Dr. Na was determined to combine the two areas of medicine and in June 2003 he opened Korea’s first clinic specializing in sports medicine.

A well-published doctor and the vice chairman of the medical committee for the Korean Football Association, Dr. Na is known throughout Korea’s athletic community. Professional athletes who hurt themselves while training or competing will come from as far away as Jeju to get what they consider the best sports medicine treatment in Korea.

More than 100 patients come through the doors each day for a variety of problems. Many of the hospital’s 3,000 regular patients are athletes with injuries, but a large portion of them come for frequent rehabilitation treatments to help them recover from serious accidents or the effects of aging, which have left them injured or disabled.

Each floor offers different services. On one floor is a room used for occupational therapy to help people regain at least some semblance of a normal life by re-teaching them basic tasks necessary to get through each day. In another room there are physical therapists working with patients with every level of injury and disability on various platforms and machines. And in yet another room, therapists use state-of-the-art techniques and equipment for pain control and mobility.

On a separate floor are athletes of different ages working out with the assistance of physical trainers in a gym on weight machines, treadmills and stationary bikes. One young man is jumping one-footed from a trampoline to a bench and back again. Not an easy feat, but an exercise said to greatly improve his balance as a soccer player.

Across the hall are more physical trainers working with young athletes – most in their teens – doing more traditional exercises for strength and flexibility. One boy does sit-ups holding a heavy ball over his head and places it between his knees with his feet off the floor.
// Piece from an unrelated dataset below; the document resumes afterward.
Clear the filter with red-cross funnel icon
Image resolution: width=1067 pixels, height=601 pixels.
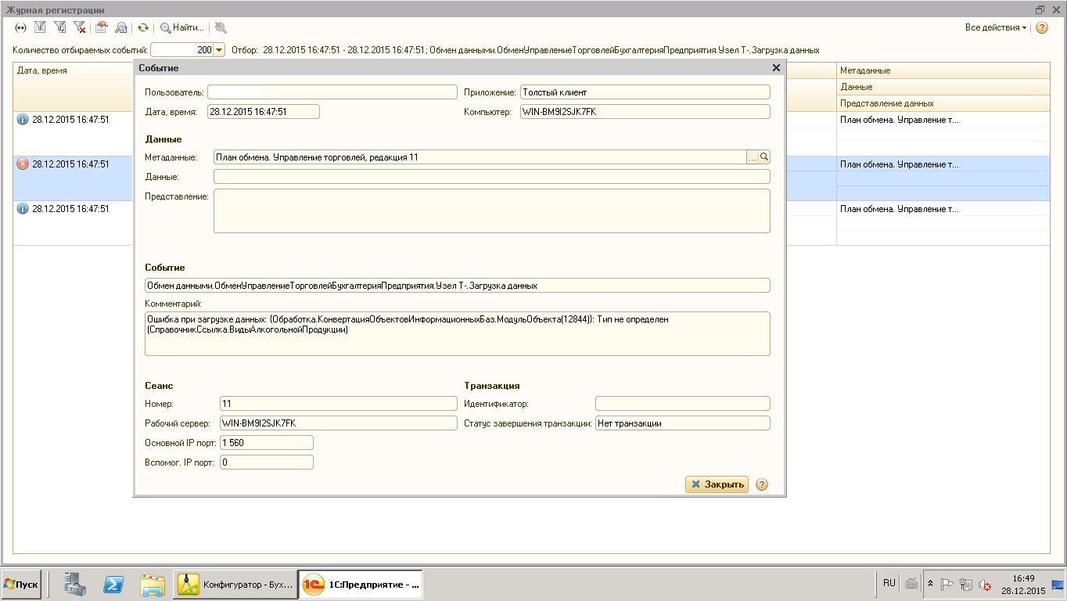point(79,27)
A tall girl sits up straight in a stool and repeatedly stretches a length of rubber cord back, using only her triceps. She is a volleyball player strengthening her spiking and serving arm. In all, the room has at least 10 young athletes, each with a clipboard nearby with a “prescription” of exercises to conquer any weaknesses they may have in relation to their sport.

“Korean culture is go, go, go,” says Young Lae-nah, the head of public relations for the hospital. “Parents want their children to be great athletes, so they send them here for training and assessment. Some of them come six days a week for six hours a day.” Although these children may not be injured, they come to Sol Hospital to get better.

The facility boasts 70 beds for overnight stays, lab facilities and high-tech scanning equipment such as a CT scanner and a digital infrared thermal imaging (DITI) machine. The hospital is staffed by four doctors, 25 certified physical therapists, a chiropractor, eight personal trainers and a nutrition team. These professionals are assisted by a constantly moving hive of nurses, assistants and receptionists, keeping the hospital running smoothly.

Dr. Na’s plans for the future include a school for sports medicine in Korea, but for now his clinic in Banghwa 2-dong, Gangseo-gu, southern Seoul keeps him and his team busy learning and applying the latest techniques in sports medicine and rehabilitation therapy.